Under Shotwell’s plan, students choose which grade they want, according to the “menu” of work listed under each. Then, if they complete all the listed assignments for their selected grade (with the professor officially assessing each one only as Pass/No Pass, but still providing written feedback, and with the student retaining the option to resubmit until they do pass all assignments), the student receives their chosen grade. (There’s also a reflective framework to support this series of events— short essays in which the student self-assesses, citing the menu and their completion of its elements.)
That’s a lot of reading and writing for the teacher, sure, but without the need to convert experience and lively exchange into quantitative values at every turn, an act of translation that takes folks like me a lot more energy than one might think, we may be free to …I dunno, do what we love?! —Reading, writing, responding, geeking out and doing the awkward work of growing in general. Just imagine.
And the students? I'm hoping, given a fighting chance, they find more of the respect, autonomy, and space to maneuver that’s required for meaningful, lasting learning.
*
Are you an oak tree? Have you recently been unfairly graded by a wandering literature or writing professor? What right did she have to do that to you? That’s an easy answer— none! You’re just out there being an oak tree, and then she goes and compares you to a birch, which everyone knows she has a thing for. What do you think is going to happen when you go up against an Aspen? Sheesh. Also, why are we talking about this person at all when you’ve got two types of fungus and a groundhog to worry about?
*
It all begs some questions:
—what am I assessing that I could be enjoying?
—what am I assigning value to instead of experiencing?
—what am I naming instead of encountering?
Obviously none of these pairings is mutually exclusive. But we gotta make sure we’re not serving up the packaging and dumping the corn chips in the trash. (I’m a little keyed up about wasted food lately because I ordered Chipotle for delivery through GrubHub and the driver left my dinner at someone else’s door and sent me a picture of it. Such longing should not have to be endured.)
It’s also worth noting that the course I arguably got the most out of in my entire time as a formally enrolled student was one for which I received a lower-than-usual grade, that this fact has zero bearing on my continued use of the extraordinary, transformative stuff I learned, and that I still occasionally talk to the professor, twenty years later. To take all that and call it “B-,” is to flatten, if not stifle or entirely snuff out, what matters.

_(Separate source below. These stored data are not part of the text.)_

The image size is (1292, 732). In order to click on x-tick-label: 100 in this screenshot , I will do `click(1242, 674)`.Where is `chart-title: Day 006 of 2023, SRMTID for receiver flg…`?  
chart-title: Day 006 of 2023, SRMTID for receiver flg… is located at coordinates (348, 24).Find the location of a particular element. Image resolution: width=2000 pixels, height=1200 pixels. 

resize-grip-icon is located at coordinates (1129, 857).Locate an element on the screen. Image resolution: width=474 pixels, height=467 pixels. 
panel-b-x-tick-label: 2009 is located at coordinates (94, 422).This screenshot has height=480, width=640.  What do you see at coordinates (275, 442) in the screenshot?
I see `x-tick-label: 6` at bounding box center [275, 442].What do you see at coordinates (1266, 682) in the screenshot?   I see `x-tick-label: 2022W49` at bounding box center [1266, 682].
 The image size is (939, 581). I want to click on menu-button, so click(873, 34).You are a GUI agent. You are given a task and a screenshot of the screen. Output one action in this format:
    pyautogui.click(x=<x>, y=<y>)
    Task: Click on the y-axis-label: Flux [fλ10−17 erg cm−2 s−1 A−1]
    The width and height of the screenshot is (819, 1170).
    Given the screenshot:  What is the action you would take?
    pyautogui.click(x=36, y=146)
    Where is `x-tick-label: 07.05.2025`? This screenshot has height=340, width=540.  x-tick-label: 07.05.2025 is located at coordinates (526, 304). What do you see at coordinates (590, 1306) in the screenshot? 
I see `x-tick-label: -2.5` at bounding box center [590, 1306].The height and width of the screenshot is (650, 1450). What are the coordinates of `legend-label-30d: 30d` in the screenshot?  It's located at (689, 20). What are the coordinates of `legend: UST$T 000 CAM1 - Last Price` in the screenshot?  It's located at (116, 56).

So bring your grade grievance from the halls of schools past to my 5am candle altar, where I perpetually edit the novel that won’t die, and I’ll burn your regrets for you until the kids wake up. I’ll have your transcript in ashes before it’s time to unload the dishwasher.
Oh—a bonfire could also work, and would lend itself to s’mores, which is a serious consideration. Bring a chair and some layers for when the air gets chilly.
Don’t worry, it’ll be dark, but there have been stars and even meteors lately. I promise we will, all of us, learn things.
I would love to come to your 5am altar, sit with you amid the unlabeled trees, and listen to the unassigned birds and their tapestry of songs drawing us into the light of day. Oh such sweet peace. Those three questions you begged? They have held constant through my life - it was breath itself to read what you wrote. Thank you♥️
I love reading your writing and musing, Caroline!